[Data entries]
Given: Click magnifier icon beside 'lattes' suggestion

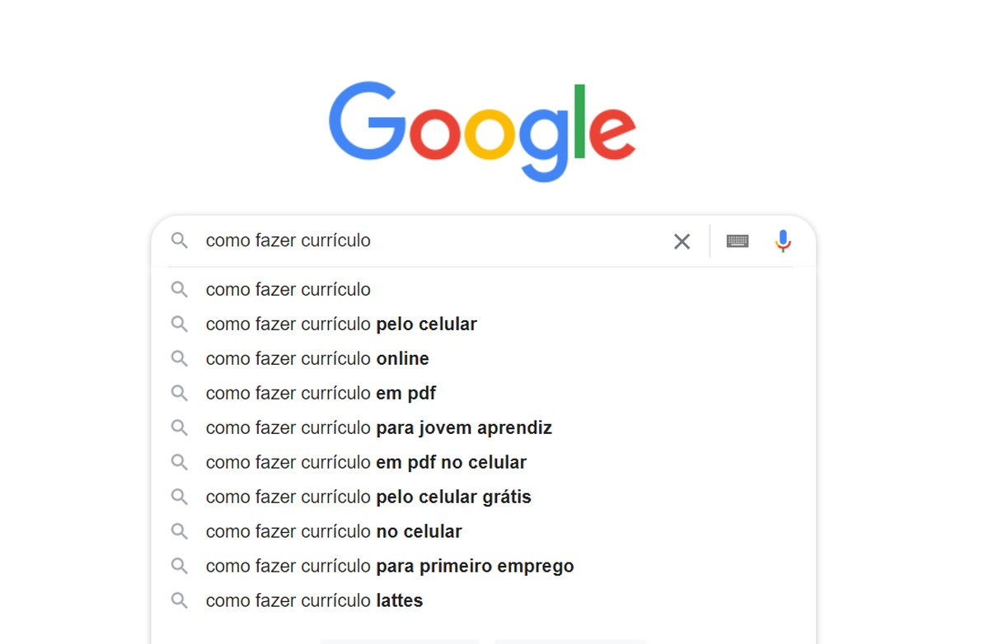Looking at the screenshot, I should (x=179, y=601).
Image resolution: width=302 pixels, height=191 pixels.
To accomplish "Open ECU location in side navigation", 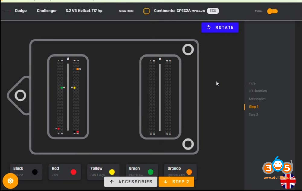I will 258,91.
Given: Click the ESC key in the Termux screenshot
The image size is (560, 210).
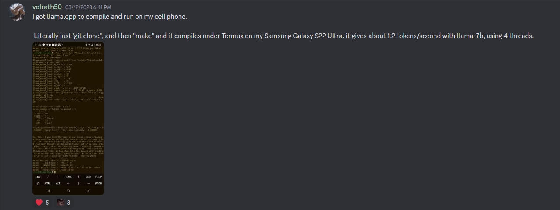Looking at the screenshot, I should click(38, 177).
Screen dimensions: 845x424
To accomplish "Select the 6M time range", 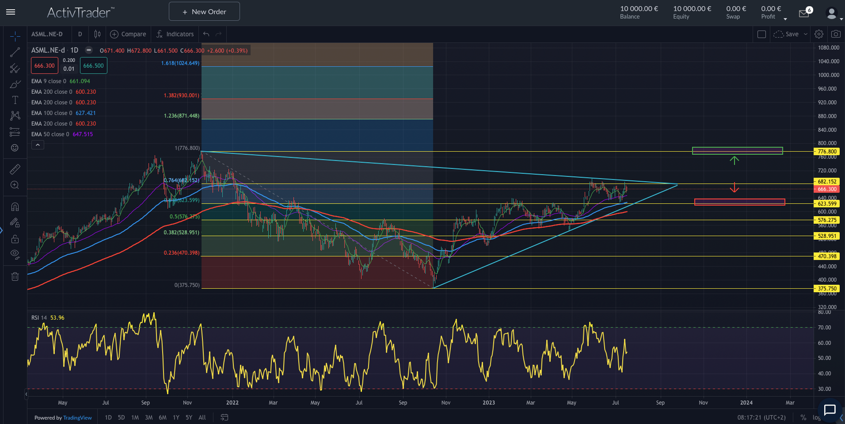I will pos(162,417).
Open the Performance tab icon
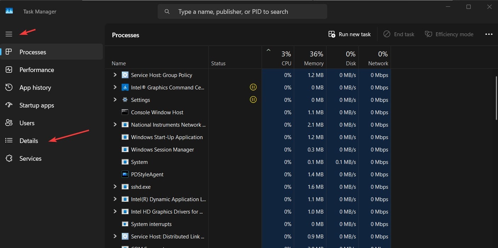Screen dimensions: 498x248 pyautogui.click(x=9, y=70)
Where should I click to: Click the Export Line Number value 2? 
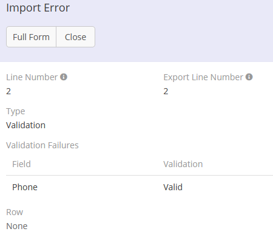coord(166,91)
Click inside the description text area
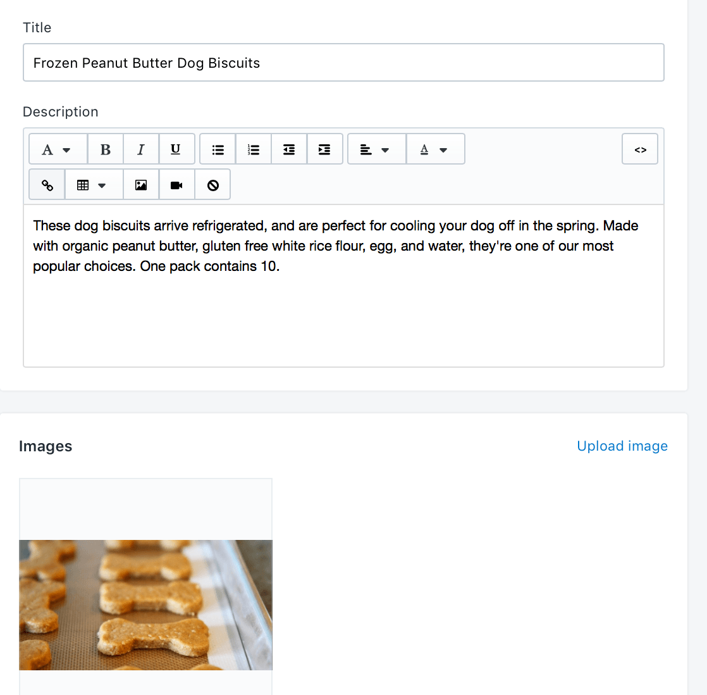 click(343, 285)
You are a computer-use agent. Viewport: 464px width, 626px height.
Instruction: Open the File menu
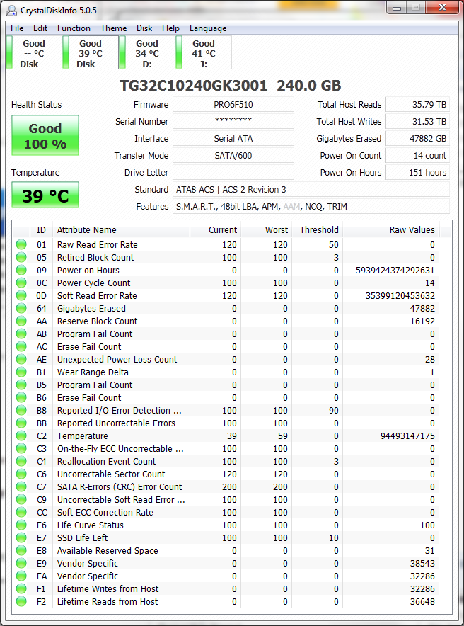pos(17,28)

WHAT TO WORK ON: Pick out the lines above that hold the string "width" and show them.

RESULT OF THE TASK:
Image resolution: width=302 pixels, height=191 pixels.
You are a computer-use agent. Viewport: 464px width, 626px height.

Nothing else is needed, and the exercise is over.